La posta in gioco: numeri e capitali
L’accordo in via di definizione prevede un impianto con una capacità di 400 mila vetture l’anno e un’entrata in funzione fissata al 2029. Le risorse dovrebbero arrivare in parte dai partner industriali, in parte dal governo polacco e, per la quota più consistente, dal prestito comunitario da 1,06 miliardi. Se questi soldi verranno erogati davvero, la Polonia si troverà a gestire una scommessa gigantesca: produrre su larga scala veicoli elettrici in un continente che già oggi annuncia capacità in eccesso rispetto alla domanda. Chi potrebbe trarne vantaggio è facile da individuare: Foxconn, che si vedrebbe finanziare una fetta decisiva della fabbrica con denaro pubblico, e il governo di Varsavia, che proverebbe a rilanciare la propria politica industriale dopo il tonfo di Izera. Chi invece rischia sono i contribuenti europei e i concorrenti che hanno investito in proprio. Resta l’interrogativo di fondo: quei 400 mila veicoli all’anno troveranno un mercato in un’Europa già affollata di offerta elettrica?
La scommessa tecnologica: Foxconn sa costruire auto?

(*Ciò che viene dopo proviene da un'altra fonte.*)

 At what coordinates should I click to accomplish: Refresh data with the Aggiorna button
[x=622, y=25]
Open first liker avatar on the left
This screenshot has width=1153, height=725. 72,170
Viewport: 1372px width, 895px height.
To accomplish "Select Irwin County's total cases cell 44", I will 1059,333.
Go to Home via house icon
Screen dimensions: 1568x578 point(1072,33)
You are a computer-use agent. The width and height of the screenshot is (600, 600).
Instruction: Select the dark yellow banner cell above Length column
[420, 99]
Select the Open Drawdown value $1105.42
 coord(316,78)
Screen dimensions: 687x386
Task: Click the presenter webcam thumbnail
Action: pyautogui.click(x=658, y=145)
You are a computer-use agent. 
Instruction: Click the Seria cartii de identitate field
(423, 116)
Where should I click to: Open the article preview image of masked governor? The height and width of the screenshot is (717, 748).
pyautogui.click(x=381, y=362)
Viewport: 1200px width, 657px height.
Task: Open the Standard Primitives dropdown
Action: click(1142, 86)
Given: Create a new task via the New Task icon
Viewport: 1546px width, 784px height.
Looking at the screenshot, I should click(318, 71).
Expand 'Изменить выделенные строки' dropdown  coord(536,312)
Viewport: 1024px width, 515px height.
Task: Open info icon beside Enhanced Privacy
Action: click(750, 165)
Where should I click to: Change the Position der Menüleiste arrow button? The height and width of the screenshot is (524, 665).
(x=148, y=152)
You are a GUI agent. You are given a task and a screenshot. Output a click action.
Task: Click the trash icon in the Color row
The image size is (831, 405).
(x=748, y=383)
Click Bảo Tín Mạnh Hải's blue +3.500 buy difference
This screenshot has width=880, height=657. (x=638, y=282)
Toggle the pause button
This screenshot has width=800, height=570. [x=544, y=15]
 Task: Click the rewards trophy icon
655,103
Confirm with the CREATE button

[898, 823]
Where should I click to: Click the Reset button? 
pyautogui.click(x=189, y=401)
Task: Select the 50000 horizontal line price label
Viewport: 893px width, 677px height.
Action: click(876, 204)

Ancor prima del mercato, è l’offerta a sollevare dubbi. Foxconn ha sviluppato piattaforme dedicate ai veicoli elettrici, componenti e tecnologie complete, ma la sua esperienza concreta nell’automotive è estremamente circoscritta. L’unica collaborazione ad oggi operativa è quella con il costruttore taiwanese Yulon, che produce un SUV elettrico. Un singolo modello, in una nicchia ridotta, non equivale certo alla capacità di gestire una fabbrica da 400 mila pezzi l’anno in Europa, con tutto ciò che comporta in termini di omologazione, catene di fornitura e controllo qualità. A rendere il quadro ancora più sfumato c’è il fatto che Foxconn starebbe valutando anche la realizzazione di una fabbrica di semiconduttori in Polonia: un’iniziativa parallela che rischierebbe di sottrarre attenzione e risorse al progetto automobilistico. L’intera operazione, insomma, poggia su un postulato tutto da verificare: che un’azienda abituata a produrre per conto terzi sappia trasformarsi in un costruttore a tutto tondo, passando dalla componentistica a 400 mila veicoli finiti ogni anno.
Per la Polonia non si tratta soltanto di produzione: è il tentativo di scrivere un finale diverso da quello già visto. Il paese riuscirà a non ripetere gli errori di Izera, o la storia si ripeterà con protagonisti nuovi? La risposta arriverà non prima del 2029, quando la fabbrica dovrebbe entrare in funzione. Fino ad allora, Varsavia può solo tenere le dita incrociate.